Economist and Director of the Global Migration Center
Giovanni Peri is Professor of Economics at the University of California, Davis, where he also founded and directs the Global Migration Center, “a critical hub for the translation of research into policy advice, action and support of immigrant communities.”
He is, next to George Borjas, the most widely cited economist on immigration issues — and the two men often have diametrically opposed viewpoints. Where Borjas has developed a reputation for highlighting some of the challenges that a growing immigrant population might pose for the U.S. economy, Peri is the most prominent champion for the positive effects that immigrants have on the domestic economy.
In broad strokes, Peri’s data collection and research point to links between immigration and economic success. He has asserted that wages and employment density of U.S.-born workers are systematically higher in cities with more immigrants and higher immigrant diversity. Working with the economist Gianmarco Ottaviano, Peri completed research in 2005 suggesting that U.S. citizens residing in metropolitan areas with increasing numbers of immigrants experience substantial growth not only in wages, but also in housing values. In his most cited paper, also with Gianmarco Ottaviano, he finds that the inflow of immigrants left unchanged or increased the wages of most American workers.
Writing for the Journal of Policy Analysis and Management in December of 2019,
Peri asserted, that in order to “balance and rationalize immigration … the first step is to find a path toward regularization for the majority of the 11 million undocumented immigrants currently working in the U.S.” Peri argues that this would allow these individuals to emerge from the shadows, achieving better wages and becoming more productive.

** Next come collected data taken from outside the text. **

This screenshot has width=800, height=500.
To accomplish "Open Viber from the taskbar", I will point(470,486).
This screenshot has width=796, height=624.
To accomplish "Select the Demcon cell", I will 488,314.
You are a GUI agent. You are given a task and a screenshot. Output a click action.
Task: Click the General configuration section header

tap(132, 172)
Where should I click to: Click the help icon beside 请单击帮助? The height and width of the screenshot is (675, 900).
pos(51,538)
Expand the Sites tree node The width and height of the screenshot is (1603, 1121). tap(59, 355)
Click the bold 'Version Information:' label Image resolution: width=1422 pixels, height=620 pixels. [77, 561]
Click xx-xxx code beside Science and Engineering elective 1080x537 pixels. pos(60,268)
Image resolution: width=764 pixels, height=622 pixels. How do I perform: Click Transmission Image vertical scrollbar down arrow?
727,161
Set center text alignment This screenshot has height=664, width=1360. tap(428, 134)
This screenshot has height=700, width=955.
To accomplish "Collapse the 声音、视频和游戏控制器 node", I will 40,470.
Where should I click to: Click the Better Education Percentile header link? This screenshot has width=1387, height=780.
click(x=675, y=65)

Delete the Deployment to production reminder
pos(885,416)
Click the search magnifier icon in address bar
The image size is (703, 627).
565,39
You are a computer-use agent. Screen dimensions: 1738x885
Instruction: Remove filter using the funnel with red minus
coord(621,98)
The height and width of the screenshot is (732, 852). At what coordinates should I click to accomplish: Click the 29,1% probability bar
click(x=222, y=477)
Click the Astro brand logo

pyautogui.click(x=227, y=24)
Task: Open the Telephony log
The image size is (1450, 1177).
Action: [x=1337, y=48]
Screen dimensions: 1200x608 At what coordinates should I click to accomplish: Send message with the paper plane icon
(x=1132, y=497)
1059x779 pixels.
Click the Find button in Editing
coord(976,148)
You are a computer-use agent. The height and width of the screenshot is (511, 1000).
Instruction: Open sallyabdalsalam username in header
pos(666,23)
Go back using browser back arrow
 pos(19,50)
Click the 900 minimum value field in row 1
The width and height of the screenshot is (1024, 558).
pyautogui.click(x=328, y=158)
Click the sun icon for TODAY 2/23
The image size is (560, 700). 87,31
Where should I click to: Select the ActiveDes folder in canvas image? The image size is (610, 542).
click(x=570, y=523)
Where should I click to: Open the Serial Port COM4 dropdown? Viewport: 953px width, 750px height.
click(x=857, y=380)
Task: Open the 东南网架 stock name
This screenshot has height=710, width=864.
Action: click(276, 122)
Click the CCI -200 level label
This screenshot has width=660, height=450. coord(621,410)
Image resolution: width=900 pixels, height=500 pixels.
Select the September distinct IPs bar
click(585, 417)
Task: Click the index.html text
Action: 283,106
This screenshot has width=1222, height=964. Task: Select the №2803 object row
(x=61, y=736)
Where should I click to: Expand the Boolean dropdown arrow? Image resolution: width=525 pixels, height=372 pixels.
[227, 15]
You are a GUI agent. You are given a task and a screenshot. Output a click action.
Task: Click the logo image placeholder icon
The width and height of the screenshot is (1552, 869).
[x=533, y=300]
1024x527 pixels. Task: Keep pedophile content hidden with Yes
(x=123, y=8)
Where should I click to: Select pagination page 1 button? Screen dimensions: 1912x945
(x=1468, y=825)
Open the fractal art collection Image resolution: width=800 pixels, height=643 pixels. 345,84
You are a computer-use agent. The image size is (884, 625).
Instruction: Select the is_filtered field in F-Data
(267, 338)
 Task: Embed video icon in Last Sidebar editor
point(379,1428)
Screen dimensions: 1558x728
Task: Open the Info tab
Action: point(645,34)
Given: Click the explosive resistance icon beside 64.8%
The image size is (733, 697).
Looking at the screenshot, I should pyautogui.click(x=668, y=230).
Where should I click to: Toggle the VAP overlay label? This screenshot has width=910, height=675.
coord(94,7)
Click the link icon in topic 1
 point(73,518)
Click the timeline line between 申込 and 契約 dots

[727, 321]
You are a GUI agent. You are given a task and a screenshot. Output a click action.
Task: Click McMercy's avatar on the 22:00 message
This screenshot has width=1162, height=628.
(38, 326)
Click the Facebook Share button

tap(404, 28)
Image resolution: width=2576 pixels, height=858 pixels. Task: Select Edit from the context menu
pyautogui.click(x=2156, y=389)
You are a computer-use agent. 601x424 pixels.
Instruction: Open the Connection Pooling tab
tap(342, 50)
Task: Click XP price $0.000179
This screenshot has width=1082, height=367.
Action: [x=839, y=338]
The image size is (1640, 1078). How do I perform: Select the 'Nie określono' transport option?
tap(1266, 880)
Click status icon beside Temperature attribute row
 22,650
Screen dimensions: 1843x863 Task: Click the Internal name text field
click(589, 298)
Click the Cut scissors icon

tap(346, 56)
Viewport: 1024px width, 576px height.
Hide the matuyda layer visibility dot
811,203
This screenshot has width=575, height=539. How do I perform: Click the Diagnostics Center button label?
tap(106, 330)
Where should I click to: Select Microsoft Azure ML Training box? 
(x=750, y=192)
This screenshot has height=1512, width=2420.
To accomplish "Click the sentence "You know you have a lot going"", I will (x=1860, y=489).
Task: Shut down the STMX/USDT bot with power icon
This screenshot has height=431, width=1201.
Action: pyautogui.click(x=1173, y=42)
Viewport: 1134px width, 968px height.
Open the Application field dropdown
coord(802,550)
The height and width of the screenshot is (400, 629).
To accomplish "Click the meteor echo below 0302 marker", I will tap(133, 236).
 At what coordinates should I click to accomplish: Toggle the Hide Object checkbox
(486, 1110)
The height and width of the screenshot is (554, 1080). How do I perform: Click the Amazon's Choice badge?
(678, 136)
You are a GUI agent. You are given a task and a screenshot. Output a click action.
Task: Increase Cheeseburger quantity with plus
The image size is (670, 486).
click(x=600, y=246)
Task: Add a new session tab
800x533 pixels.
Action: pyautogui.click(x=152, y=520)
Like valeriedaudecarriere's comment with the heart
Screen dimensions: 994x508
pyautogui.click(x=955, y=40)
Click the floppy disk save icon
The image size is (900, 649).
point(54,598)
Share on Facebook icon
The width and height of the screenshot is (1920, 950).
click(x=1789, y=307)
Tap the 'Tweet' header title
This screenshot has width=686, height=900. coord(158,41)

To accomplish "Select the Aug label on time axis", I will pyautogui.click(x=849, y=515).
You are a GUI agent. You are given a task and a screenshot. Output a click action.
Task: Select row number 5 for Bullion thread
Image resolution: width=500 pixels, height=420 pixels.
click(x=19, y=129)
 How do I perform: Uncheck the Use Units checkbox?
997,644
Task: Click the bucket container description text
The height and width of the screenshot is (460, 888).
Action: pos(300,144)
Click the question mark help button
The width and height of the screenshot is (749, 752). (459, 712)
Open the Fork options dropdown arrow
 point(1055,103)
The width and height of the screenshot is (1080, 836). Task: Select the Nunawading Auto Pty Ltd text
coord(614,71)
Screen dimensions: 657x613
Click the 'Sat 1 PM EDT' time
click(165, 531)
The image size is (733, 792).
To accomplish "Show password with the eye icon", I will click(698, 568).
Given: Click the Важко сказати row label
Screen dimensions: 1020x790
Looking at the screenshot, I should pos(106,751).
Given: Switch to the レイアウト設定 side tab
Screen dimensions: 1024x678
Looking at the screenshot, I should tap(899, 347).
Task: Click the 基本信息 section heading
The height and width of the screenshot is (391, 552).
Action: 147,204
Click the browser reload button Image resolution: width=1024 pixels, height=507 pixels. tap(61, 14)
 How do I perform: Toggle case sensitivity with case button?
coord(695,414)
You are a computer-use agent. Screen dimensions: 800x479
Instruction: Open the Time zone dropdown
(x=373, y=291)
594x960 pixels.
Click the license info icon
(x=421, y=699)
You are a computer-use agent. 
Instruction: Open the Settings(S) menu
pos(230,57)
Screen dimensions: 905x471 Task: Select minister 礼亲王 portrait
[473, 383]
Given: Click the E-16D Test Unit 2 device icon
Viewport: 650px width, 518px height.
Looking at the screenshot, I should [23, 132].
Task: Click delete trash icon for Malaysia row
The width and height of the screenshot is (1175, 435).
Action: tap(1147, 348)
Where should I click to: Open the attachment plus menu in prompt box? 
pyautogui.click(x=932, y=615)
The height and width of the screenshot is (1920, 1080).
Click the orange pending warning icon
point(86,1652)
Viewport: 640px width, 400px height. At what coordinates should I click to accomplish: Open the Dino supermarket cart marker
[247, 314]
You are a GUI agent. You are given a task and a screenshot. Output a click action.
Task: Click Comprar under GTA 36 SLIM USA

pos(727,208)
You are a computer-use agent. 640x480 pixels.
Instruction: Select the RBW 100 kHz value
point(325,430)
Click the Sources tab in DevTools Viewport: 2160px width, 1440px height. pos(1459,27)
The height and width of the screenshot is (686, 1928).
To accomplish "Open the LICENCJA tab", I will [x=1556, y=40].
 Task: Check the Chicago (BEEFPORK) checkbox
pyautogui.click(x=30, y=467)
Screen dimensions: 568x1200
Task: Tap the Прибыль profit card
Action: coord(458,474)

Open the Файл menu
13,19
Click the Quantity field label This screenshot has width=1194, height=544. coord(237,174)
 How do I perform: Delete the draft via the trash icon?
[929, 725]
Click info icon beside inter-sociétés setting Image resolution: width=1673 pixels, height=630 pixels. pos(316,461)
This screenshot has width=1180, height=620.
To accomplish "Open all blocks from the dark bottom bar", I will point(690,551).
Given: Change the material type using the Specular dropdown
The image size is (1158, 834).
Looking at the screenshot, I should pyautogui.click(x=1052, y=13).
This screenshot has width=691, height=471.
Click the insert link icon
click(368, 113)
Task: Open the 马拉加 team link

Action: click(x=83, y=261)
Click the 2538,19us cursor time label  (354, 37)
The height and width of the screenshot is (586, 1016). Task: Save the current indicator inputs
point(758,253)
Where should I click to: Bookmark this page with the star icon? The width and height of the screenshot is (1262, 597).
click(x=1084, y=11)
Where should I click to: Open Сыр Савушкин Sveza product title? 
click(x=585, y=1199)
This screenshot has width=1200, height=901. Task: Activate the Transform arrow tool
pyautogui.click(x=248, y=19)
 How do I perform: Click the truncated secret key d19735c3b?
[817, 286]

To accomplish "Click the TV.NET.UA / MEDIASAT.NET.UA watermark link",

In the paper Peri also emphasizes that this is just a first step toward meeting the labor demands of the American economy, which requires increasing the number of immigrants allowed into the country every year because of an aging and shrinking native workforce. Peri suggests increasing the number of immigrants admitted annually to something more like 1 million, acknowledging that there are initial costs in doing so, such as creating “labor market competition for some specific groups of native workers, and from the crowding of some local public facilities such as schools.” But, Peri writes, such a move would benefit the immigrants and “those companies currently employing them at the border of legality.” Beyond this initial move, Peri argues that “we should next introduce a visa program, similar to the H1B, for workers with no college degree, and also expand the H1B visa program itself. These visa programs should … be renewable for a few years and, eventually, if the employer is willing to sponsor the worker, be convertible to a green card.”